Elle fut si forte que Merlin plissa les yeux et ramena une main devant eux pour s’en protéger. Il songea à procéder pour la dissiper mais n’en eut pas le temps ; la lumière cessa brusquement. Le duo cligna des yeux, hébété. L’obscurité était totale et les rendait aveugles, pourtant l’angoissante certitude qu’ils ne se trouvaient plus dans la cuisine de Bane grandissait en eux. Une odeur minérale imprégnait l’air, mélange d’humidité et de roche. De temps à autre, une goutte chutait dans un bruit mat ou sourd, et un faible glougloutement leur parvenait de loin. Autrement, c’était le silence. Ils pensèrent aussitôt à une grotte, ou plutôt à une cavité souterraine agrémentée d’une collection d’eau. Le sol sous leurs pieds était un peu bosselé, quoique lisse, et surtout glissant. Morgane faillit chuter mais parvint à rétablir son équilibre en redisposant ses pieds. Elle tendit le bras avec prudence jusqu’à ce que ses doigts rencontrassent une surface lisse et suintante. Elle en suivit les contours pendant quelques secondes, presque caressante. Cela semblait former une colonne de roche.
Merlin pesta.
- Un peu de lumière ne nous fera pas de mal.
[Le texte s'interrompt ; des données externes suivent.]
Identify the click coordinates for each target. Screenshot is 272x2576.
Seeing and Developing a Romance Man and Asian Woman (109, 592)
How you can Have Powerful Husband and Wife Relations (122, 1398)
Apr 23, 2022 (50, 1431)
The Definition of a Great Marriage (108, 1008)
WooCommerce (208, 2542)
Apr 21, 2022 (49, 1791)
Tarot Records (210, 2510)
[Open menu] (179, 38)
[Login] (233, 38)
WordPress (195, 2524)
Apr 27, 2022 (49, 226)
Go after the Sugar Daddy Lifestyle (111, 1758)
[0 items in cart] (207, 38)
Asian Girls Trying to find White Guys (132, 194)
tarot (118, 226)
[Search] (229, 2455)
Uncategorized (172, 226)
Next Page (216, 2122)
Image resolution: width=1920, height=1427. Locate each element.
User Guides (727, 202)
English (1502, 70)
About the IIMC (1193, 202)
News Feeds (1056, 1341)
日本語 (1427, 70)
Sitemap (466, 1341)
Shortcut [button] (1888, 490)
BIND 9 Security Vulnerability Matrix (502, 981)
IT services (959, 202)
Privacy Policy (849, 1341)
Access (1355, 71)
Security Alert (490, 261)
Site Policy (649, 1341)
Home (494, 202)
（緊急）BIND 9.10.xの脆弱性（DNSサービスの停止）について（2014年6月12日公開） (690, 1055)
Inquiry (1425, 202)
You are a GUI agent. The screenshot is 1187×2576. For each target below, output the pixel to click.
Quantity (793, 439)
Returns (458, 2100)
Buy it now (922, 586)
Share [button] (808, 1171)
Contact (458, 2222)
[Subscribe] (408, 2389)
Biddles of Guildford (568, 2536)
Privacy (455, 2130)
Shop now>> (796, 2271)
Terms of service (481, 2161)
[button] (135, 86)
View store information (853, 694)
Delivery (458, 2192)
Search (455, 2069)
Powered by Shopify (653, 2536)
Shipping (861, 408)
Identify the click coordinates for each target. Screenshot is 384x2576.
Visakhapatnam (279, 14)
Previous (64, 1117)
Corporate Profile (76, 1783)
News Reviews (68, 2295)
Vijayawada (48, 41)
Morgane se garda du moindre commentaire, agacée. Une petite sphère de lumière apparut entre eux. Douce, elle ne les éblouissait pas mais elle éclaira une surface de plusieurs mètres autour d’eux. Leur impression se vit confortée ; il s’agissait bien d’une salle souterraine aux murs aux teintes orangées, dont ils apprécièrent les dimensions lorsque Merlin envoya sa boule longer les parois pour les visualiser. Peu large mais assez longue, elle était peu haute. Une moitié était occupée par un plan d’eau obscur et tranquille, que rien ne troublait si ce n’était les quelques gouttes qui y tombaient. Un petit cours d’eau serpentait parmi des blocs de roche lisse et venait l’alimenter. Du plafond se dressait tout un assortiment de stalactites de tailles et de formes diverses ; plusieurs concrétions rejoignaient le sol pour former de véritables piliers dentelés. Une forêt de stalagmites les accompagnait. Pas d’être vivant visible ; peut-être y en avait-il dans l’eau, demeurant en profondeur, ou des êtres trop petits pour qu’ils les aperçussent dans leur observation rapide des lieux. Ils ne repérèrent qu’une seule sortie, à quelques mètres dans leur dos. Le tour effectué, la sphère revint à leurs côtés.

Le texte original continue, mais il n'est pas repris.